The very real physical nature of the protest then calls something into play which is rarely, if ever, present in momentary city protests (and perhaps not sufficiently reflected upon): bodies need to be feed, sheltered, clothed, cared for.  To provide for these needs and more, a protest that extends in time must gain roots, it must become to some degree self-sustaining.  The ZADs then become expressions-experiments in other, non-commodified, forms of life.  Organised collectively, horizontally, self-managed without a centre or leadership, open to all who share in its vision, the ZADs prefigure a different world, an non-capitalist world opposed to the kinds of infrastructure investments essential to capitalism’s continuous expansion.

This physical dimension of radical politics has often been set aside or ignored in the heat of demonstrations, riots and insurrections.  But the fragility of the “occupy” movements of post-2011, focused primarily on the occupation of city squares, was in part due to this blindness.  The occupations in fact could not be maintained, because the bodies present needed more than the occupiers could provide for themselves.

This same fragility however can serve as the occasion to remember older forms of radical politics in which needs and desires were consciously addressed: feminism, race-national liberation movements, syndicalist and anarcho-syndicalist organisations, workers cooperatives, neighbourhood assemblies, and so on, are all past and present examples (not without weaknesses) of desire become political.  Indeed, the more one explores the history of “anti-capitalist” politics, the more our disembodied politics of protest appear to be the exception rather than the rule.  What were the revolutions of the past (the Paris Commune 1871, the Russian Revolution of 1917, the Spanish Revolution of 1936, etc.) if not creations born of needs and passions?  And if revolution seems so distant to so many today, is it not because politics has become but one more alienated and ghostly spectacle of consumption?

The ZADs bring us back to the living earth, giving life back to us.

The ZAD at Bure raises other, additional issues.  Those against the creation of a “permanent” nuclear waste storage site have never in fact been able to create a ZAD of any duration.  The occupations have been quickly followed by evictions.  And this no doubt because too much is at stake.

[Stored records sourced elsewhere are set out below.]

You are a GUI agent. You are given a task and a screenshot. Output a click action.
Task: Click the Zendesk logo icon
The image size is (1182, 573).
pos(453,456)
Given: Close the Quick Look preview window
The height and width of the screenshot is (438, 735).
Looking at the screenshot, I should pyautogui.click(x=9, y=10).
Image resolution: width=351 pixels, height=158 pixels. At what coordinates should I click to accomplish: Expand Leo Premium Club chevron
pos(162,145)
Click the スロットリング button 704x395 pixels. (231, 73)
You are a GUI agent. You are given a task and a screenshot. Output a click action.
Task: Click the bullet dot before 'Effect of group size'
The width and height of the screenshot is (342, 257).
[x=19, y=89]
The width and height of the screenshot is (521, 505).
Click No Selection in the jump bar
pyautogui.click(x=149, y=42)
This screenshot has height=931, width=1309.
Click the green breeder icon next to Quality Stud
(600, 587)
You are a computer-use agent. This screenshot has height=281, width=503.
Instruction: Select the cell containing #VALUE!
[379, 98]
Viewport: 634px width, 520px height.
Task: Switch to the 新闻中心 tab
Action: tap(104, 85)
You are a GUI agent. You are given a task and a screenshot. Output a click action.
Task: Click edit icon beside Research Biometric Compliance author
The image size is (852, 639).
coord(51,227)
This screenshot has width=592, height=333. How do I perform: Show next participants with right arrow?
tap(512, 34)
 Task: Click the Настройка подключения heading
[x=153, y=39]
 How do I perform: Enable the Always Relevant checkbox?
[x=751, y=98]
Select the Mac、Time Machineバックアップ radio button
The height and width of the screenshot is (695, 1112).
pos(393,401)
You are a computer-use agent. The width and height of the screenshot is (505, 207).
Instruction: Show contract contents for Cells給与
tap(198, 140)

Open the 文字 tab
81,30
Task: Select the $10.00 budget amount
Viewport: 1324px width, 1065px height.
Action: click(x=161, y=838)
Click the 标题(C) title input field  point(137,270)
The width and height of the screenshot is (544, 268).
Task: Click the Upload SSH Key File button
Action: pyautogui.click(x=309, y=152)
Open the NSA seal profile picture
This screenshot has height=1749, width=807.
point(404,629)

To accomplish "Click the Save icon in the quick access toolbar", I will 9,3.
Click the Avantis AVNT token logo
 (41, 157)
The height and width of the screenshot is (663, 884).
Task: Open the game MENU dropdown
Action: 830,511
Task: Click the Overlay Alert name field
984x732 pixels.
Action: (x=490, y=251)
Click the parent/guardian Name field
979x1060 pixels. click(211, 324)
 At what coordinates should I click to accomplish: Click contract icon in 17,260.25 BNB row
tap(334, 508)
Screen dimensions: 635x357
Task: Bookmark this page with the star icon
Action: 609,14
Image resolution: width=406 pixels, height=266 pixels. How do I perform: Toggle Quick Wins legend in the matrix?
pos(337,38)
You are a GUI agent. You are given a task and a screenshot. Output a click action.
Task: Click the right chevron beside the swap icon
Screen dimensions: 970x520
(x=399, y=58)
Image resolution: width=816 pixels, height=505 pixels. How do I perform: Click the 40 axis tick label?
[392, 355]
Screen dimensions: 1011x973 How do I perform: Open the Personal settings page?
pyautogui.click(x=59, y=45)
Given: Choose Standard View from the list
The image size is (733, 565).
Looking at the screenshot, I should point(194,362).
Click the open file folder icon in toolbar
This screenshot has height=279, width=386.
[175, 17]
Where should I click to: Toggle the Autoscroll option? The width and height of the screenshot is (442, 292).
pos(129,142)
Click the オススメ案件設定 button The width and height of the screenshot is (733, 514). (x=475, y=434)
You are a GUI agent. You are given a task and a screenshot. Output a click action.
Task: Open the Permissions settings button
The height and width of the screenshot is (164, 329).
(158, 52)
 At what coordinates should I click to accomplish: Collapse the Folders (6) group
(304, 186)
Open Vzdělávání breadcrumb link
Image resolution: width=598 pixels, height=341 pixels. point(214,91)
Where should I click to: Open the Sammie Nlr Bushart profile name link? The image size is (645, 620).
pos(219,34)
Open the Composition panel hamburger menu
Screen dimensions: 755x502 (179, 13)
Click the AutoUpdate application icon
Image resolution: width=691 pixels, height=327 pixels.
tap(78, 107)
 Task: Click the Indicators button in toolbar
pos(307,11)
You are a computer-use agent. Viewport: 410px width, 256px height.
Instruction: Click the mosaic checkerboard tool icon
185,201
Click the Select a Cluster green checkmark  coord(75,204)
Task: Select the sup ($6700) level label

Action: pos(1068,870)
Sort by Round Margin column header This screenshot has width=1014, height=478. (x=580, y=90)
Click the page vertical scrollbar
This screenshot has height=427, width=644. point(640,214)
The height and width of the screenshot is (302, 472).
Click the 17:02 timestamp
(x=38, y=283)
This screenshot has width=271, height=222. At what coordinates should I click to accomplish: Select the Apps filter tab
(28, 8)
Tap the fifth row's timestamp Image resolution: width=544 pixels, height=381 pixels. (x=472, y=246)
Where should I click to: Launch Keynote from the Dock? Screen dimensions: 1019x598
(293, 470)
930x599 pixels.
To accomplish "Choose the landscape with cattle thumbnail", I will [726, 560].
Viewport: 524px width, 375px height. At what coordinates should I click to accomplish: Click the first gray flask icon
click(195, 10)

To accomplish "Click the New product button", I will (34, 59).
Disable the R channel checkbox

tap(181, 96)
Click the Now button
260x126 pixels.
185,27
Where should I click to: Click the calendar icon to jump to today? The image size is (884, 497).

If we must care for our monsters, there are some which refuse such care; there are some best left to die.  But then there are those which refuse to die.

Capitalism devours energy.  From the harnessing of wind and water, to the mastery of coal, steam and oil, capitalism is a social system whose reproduction is driven by an insatiable appetite for energy.  The domination of the atom, for the production of nuclear energy, is only the maddest of the expressions of this voracity, for it produces a waste (as all energy consumption does) that defies treatment; indeed, it is lethal to all life for tens of thousands of years.

Nuclear energy is thus inevitably authoritarian, “non-convivial” to employ Ivan Illich’s concept.  Its production, maintenance and suspension require investment on such a scale that no one has as yet been able to calculate (let alone develop the technological means of addressing) the cost of moving through all three stages securely and a parallel political command of the process that is impossible.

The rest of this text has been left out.